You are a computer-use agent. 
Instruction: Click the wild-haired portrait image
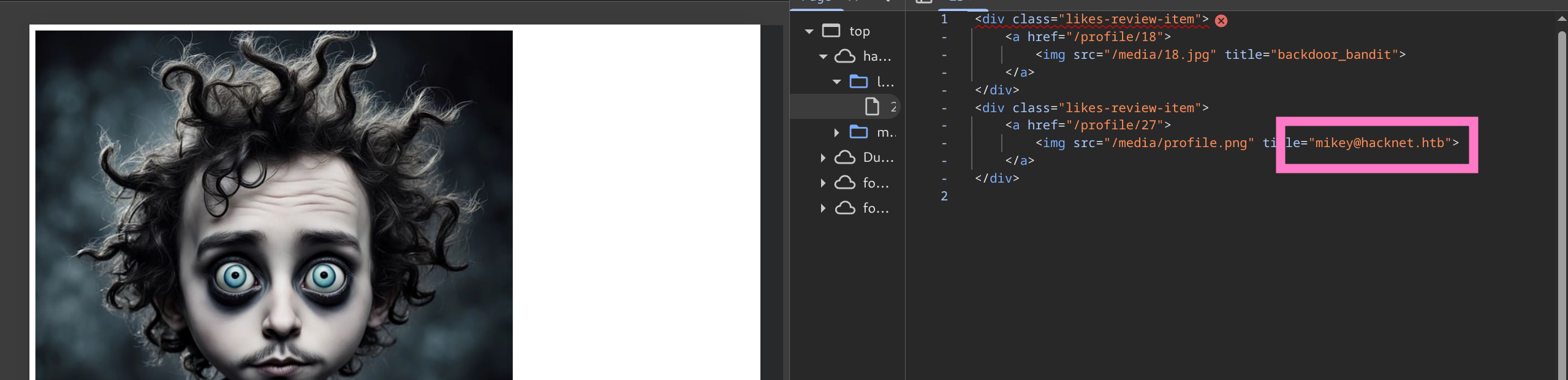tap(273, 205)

...

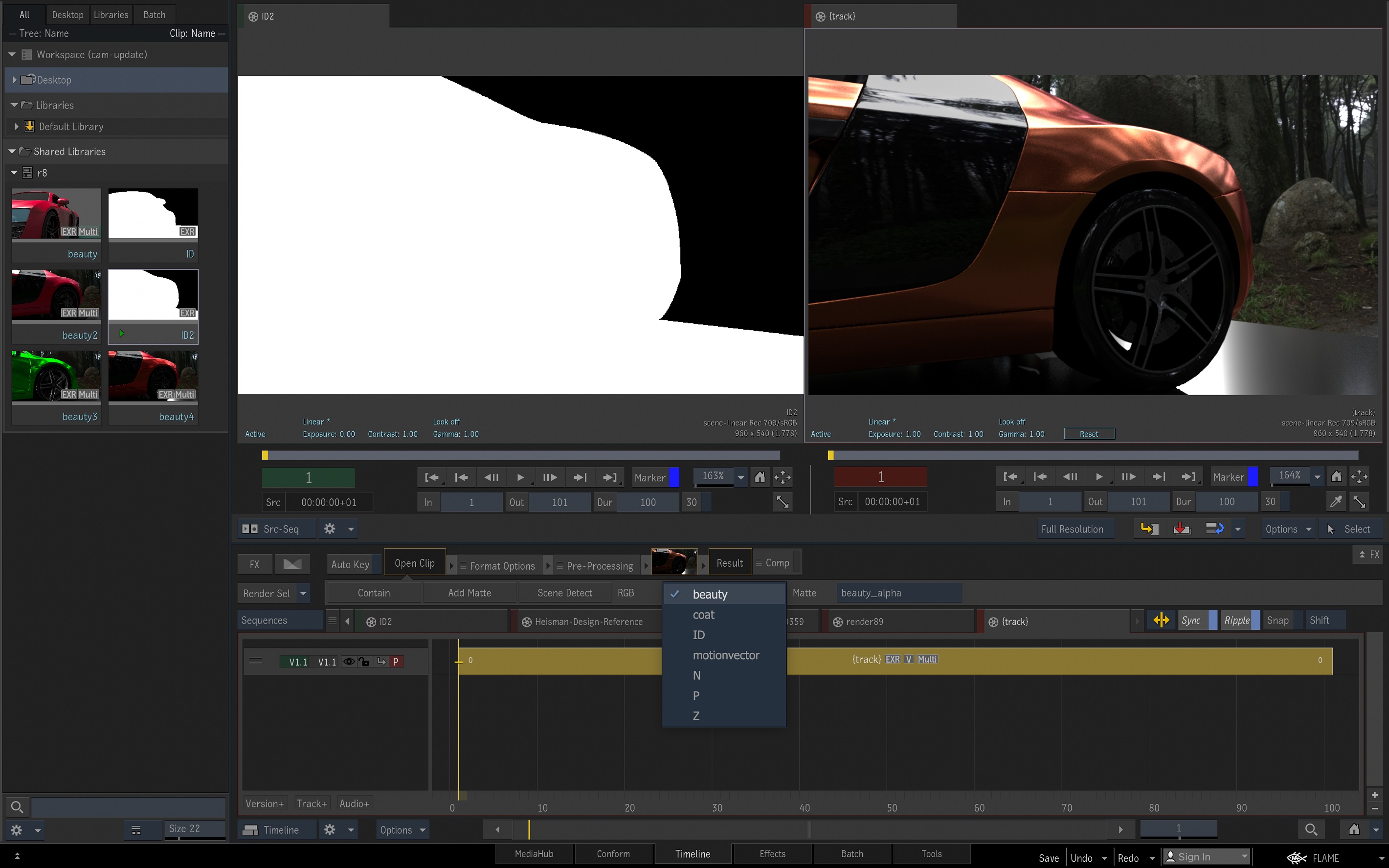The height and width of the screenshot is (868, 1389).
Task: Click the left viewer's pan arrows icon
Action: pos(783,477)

* [TASK DIRECTIONS] Give the lines of the items, starting at the line that contains "The height and" and ending at the line that contains "Action: pos(783,477)", as a numbered list with blank lines omitted. Leave the pictures out of your answer.

* [SOLUTION FOR THIS EXERCISE]
1. The height and width of the screenshot is (868, 1389).
2. Task: Click the left viewer's pan arrows icon
3. Action: pos(783,477)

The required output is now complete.